▶ [WORK TO DO]:
Please update these lines so that every "Where should I click to:" becomes "Where do I click to:", and leave the rest as it is.

-- start of EXCERPTED RECORDS --

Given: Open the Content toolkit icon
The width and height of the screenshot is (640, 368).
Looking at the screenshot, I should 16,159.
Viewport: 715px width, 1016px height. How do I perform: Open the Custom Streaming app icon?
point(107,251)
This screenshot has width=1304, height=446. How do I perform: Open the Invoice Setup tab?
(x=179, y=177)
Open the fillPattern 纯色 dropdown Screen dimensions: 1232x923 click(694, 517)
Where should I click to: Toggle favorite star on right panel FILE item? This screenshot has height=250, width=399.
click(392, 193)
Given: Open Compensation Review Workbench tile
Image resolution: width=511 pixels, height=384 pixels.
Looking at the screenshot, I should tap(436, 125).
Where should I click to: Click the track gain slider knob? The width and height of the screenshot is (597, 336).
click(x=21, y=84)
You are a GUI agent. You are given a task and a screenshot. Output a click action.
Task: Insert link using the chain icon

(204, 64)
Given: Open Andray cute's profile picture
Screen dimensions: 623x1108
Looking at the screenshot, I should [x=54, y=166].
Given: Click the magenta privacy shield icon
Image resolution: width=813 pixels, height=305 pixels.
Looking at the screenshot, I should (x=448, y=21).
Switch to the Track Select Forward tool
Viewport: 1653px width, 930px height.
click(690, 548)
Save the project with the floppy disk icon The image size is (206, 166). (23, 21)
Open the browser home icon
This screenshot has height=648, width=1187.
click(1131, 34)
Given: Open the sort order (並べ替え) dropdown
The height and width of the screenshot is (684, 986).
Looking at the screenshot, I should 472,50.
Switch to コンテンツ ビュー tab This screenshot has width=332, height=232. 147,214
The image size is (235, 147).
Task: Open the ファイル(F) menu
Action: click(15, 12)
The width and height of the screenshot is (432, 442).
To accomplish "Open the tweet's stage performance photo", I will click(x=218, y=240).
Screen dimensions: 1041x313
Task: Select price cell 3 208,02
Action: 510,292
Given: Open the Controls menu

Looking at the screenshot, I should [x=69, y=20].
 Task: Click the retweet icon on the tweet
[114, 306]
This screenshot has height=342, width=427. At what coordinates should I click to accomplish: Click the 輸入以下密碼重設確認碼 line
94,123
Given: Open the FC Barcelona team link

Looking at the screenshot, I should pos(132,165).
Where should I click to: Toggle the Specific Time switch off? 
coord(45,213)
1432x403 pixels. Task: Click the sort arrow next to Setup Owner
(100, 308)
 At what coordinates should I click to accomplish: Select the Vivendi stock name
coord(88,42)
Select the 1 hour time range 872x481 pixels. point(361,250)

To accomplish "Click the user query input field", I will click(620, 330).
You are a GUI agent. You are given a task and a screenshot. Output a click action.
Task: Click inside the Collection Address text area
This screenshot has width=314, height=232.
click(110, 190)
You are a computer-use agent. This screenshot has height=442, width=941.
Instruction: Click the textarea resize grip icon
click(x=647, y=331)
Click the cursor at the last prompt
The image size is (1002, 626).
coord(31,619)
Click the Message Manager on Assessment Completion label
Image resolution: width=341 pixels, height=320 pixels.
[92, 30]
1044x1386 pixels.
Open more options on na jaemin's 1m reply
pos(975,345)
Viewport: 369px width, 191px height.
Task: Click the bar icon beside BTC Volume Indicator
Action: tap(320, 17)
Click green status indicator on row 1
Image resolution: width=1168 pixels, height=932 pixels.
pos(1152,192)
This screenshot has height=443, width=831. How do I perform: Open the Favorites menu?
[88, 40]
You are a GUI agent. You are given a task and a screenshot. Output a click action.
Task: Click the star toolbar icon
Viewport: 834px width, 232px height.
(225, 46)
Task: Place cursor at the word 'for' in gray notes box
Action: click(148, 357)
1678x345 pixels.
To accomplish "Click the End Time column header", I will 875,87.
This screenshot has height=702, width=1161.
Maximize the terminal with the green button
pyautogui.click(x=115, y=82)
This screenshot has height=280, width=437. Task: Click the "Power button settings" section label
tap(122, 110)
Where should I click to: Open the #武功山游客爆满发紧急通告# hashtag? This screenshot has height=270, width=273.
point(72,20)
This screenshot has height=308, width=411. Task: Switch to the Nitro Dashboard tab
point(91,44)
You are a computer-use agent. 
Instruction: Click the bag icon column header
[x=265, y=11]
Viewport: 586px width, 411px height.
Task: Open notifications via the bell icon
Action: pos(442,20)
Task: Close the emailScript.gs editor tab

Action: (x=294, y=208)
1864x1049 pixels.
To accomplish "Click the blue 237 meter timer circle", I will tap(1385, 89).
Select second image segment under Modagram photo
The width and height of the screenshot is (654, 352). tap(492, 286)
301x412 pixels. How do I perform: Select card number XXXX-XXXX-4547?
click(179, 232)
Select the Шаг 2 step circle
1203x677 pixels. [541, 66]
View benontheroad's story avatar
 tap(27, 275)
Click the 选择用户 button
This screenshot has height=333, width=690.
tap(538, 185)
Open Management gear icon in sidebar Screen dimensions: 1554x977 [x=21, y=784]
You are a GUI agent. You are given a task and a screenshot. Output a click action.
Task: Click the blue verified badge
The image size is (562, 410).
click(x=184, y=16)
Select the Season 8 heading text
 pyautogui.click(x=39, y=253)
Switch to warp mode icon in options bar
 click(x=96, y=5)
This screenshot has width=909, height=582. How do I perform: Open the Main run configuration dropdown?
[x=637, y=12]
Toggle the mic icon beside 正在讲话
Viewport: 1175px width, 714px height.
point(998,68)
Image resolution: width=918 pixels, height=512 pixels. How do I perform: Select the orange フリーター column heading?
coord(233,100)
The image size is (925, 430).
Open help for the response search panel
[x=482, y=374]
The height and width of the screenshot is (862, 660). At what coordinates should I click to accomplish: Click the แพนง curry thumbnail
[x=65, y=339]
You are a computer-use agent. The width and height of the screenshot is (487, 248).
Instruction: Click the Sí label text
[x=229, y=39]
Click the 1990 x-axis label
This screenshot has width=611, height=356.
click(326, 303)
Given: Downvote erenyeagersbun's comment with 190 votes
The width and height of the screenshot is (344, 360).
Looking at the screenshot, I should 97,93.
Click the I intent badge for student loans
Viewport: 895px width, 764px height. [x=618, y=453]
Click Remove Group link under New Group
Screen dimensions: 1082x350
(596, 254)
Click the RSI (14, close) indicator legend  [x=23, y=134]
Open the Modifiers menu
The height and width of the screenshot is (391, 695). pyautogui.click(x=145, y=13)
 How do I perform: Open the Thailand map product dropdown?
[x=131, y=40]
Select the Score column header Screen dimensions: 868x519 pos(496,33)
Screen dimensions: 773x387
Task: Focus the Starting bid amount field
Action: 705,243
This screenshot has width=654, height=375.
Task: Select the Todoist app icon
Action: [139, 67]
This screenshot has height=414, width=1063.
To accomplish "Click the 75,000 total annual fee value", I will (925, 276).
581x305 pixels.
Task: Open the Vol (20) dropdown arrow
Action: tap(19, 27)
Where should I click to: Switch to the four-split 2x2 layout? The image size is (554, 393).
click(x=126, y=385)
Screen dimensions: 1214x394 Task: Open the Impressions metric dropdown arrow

-- end of EXCERPTED RECORDS --

▶ [RESULT]:
Given: Open the Content toolkit icon
The width and height of the screenshot is (640, 368).
Looking at the screenshot, I should 16,159.
Viewport: 715px width, 1016px height. How do I perform: Open the Custom Streaming app icon?
point(107,251)
This screenshot has width=1304, height=446. How do I perform: Open the Invoice Setup tab?
(x=179, y=177)
Open the fillPattern 纯色 dropdown Screen dimensions: 1232x923 click(694, 517)
Where do I click to: Toggle favorite star on right panel FILE item? This screenshot has height=250, width=399.
click(392, 193)
Given: Open Compensation Review Workbench tile
Image resolution: width=511 pixels, height=384 pixels.
Looking at the screenshot, I should tap(436, 125).
Where do I click to: Click the track gain slider knob? The width and height of the screenshot is (597, 336).
click(x=21, y=84)
You are a GUI agent. You are given a task and a screenshot. Output a click action.
Task: Insert link using the chain icon

(204, 64)
Given: Open Andray cute's profile picture
Screen dimensions: 623x1108
Looking at the screenshot, I should [x=54, y=166].
Given: Click the magenta privacy shield icon
Image resolution: width=813 pixels, height=305 pixels.
Looking at the screenshot, I should (x=448, y=21).
Switch to the Track Select Forward tool
Viewport: 1653px width, 930px height.
click(690, 548)
Save the project with the floppy disk icon The image size is (206, 166). (23, 21)
Open the browser home icon
This screenshot has height=648, width=1187.
click(1131, 34)
Given: Open the sort order (並べ替え) dropdown
The height and width of the screenshot is (684, 986).
Looking at the screenshot, I should 472,50.
Switch to コンテンツ ビュー tab This screenshot has width=332, height=232. 147,214
The image size is (235, 147).
Task: Open the ファイル(F) menu
Action: click(15, 12)
The width and height of the screenshot is (432, 442).
To accomplish "Open the tweet's stage performance photo", I will click(x=218, y=240).
Screen dimensions: 1041x313
Task: Select price cell 3 208,02
Action: 510,292
Given: Open the Controls menu

Looking at the screenshot, I should [x=69, y=20].
 Task: Click the retweet icon on the tweet
[114, 306]
This screenshot has height=342, width=427. At what coordinates should I click to accomplish: Click the 輸入以下密碼重設確認碼 line
94,123
Given: Open the FC Barcelona team link

Looking at the screenshot, I should pos(132,165).
Where do I click to: Toggle the Specific Time switch off? 
coord(45,213)
1432x403 pixels. Task: Click the sort arrow next to Setup Owner
(100, 308)
 At what coordinates should I click to accomplish: Select the Vivendi stock name
coord(88,42)
Select the 1 hour time range 872x481 pixels. point(361,250)

To accomplish "Click the user query input field", I will click(620, 330).
You are a GUI agent. You are given a task and a screenshot. Output a click action.
Task: Click inside the Collection Address text area
This screenshot has width=314, height=232.
click(110, 190)
You are a computer-use agent. This screenshot has height=442, width=941.
Instruction: Click the textarea resize grip icon
click(x=647, y=331)
Click the cursor at the last prompt
The image size is (1002, 626).
coord(31,619)
Click the Message Manager on Assessment Completion label
Image resolution: width=341 pixels, height=320 pixels.
[92, 30]
1044x1386 pixels.
Open more options on na jaemin's 1m reply
pos(975,345)
Viewport: 369px width, 191px height.
Task: Click the bar icon beside BTC Volume Indicator
Action: tap(320, 17)
Click green status indicator on row 1
Image resolution: width=1168 pixels, height=932 pixels.
pos(1152,192)
This screenshot has height=443, width=831. How do I perform: Open the Favorites menu?
[88, 40]
You are a GUI agent. You are given a task and a screenshot. Output a click action.
Task: Click the star toolbar icon
Viewport: 834px width, 232px height.
(225, 46)
Task: Place cursor at the word 'for' in gray notes box
Action: click(148, 357)
1678x345 pixels.
To accomplish "Click the End Time column header", I will 875,87.
This screenshot has height=702, width=1161.
Maximize the terminal with the green button
pyautogui.click(x=115, y=82)
This screenshot has height=280, width=437. Task: Click the "Power button settings" section label
tap(122, 110)
Where do I click to: Open the #武功山游客爆满发紧急通告# hashtag? This screenshot has height=270, width=273.
point(72,20)
This screenshot has height=308, width=411. Task: Switch to the Nitro Dashboard tab
point(91,44)
You are a computer-use agent. 
Instruction: Click the bag icon column header
[x=265, y=11]
Viewport: 586px width, 411px height.
Task: Open notifications via the bell icon
Action: pos(442,20)
Task: Close the emailScript.gs editor tab

Action: (x=294, y=208)
1864x1049 pixels.
To accomplish "Click the blue 237 meter timer circle", I will tap(1385, 89).
Select second image segment under Modagram photo
The width and height of the screenshot is (654, 352). tap(492, 286)
301x412 pixels. How do I perform: Select card number XXXX-XXXX-4547?
click(179, 232)
Select the Шаг 2 step circle
1203x677 pixels. [541, 66]
View benontheroad's story avatar
 tap(27, 275)
Click the 选择用户 button
This screenshot has height=333, width=690.
tap(538, 185)
Open Management gear icon in sidebar Screen dimensions: 1554x977 [x=21, y=784]
You are a GUI agent. You are given a task and a screenshot. Output a click action.
Task: Click the blue verified badge
The image size is (562, 410).
click(x=184, y=16)
Select the Season 8 heading text
 pyautogui.click(x=39, y=253)
Switch to warp mode icon in options bar
 click(x=96, y=5)
This screenshot has width=909, height=582. How do I perform: Open the Main run configuration dropdown?
[x=637, y=12]
Toggle the mic icon beside 正在讲话
Viewport: 1175px width, 714px height.
point(998,68)
Image resolution: width=918 pixels, height=512 pixels. How do I perform: Select the orange フリーター column heading?
coord(233,100)
The image size is (925, 430).
Open help for the response search panel
[x=482, y=374]
The height and width of the screenshot is (862, 660). At what coordinates should I click to accomplish: Click the แพนง curry thumbnail
[x=65, y=339]
You are a computer-use agent. The width and height of the screenshot is (487, 248).
Instruction: Click the Sí label text
[x=229, y=39]
Click the 1990 x-axis label
This screenshot has width=611, height=356.
click(326, 303)
Given: Downvote erenyeagersbun's comment with 190 votes
The width and height of the screenshot is (344, 360).
Looking at the screenshot, I should 97,93.
Click the I intent badge for student loans
Viewport: 895px width, 764px height. [x=618, y=453]
Click Remove Group link under New Group
Screen dimensions: 1082x350
(596, 254)
Click the RSI (14, close) indicator legend  [x=23, y=134]
Open the Modifiers menu
The height and width of the screenshot is (391, 695). pyautogui.click(x=145, y=13)
 How do I perform: Open the Thailand map product dropdown?
[x=131, y=40]
Select the Score column header Screen dimensions: 868x519 pos(496,33)
Screen dimensions: 773x387
Task: Focus the Starting bid amount field
Action: 705,243
This screenshot has width=654, height=375.
Task: Select the Todoist app icon
Action: [139, 67]
This screenshot has height=414, width=1063.
To accomplish "Click the 75,000 total annual fee value", I will (925, 276).
581x305 pixels.
Task: Open the Vol (20) dropdown arrow
Action: tap(19, 27)
Where do I click to: Switch to the four-split 2x2 layout? The image size is (554, 393).
click(x=126, y=385)
Screen dimensions: 1214x394 Task: Open the Impressions metric dropdown arrow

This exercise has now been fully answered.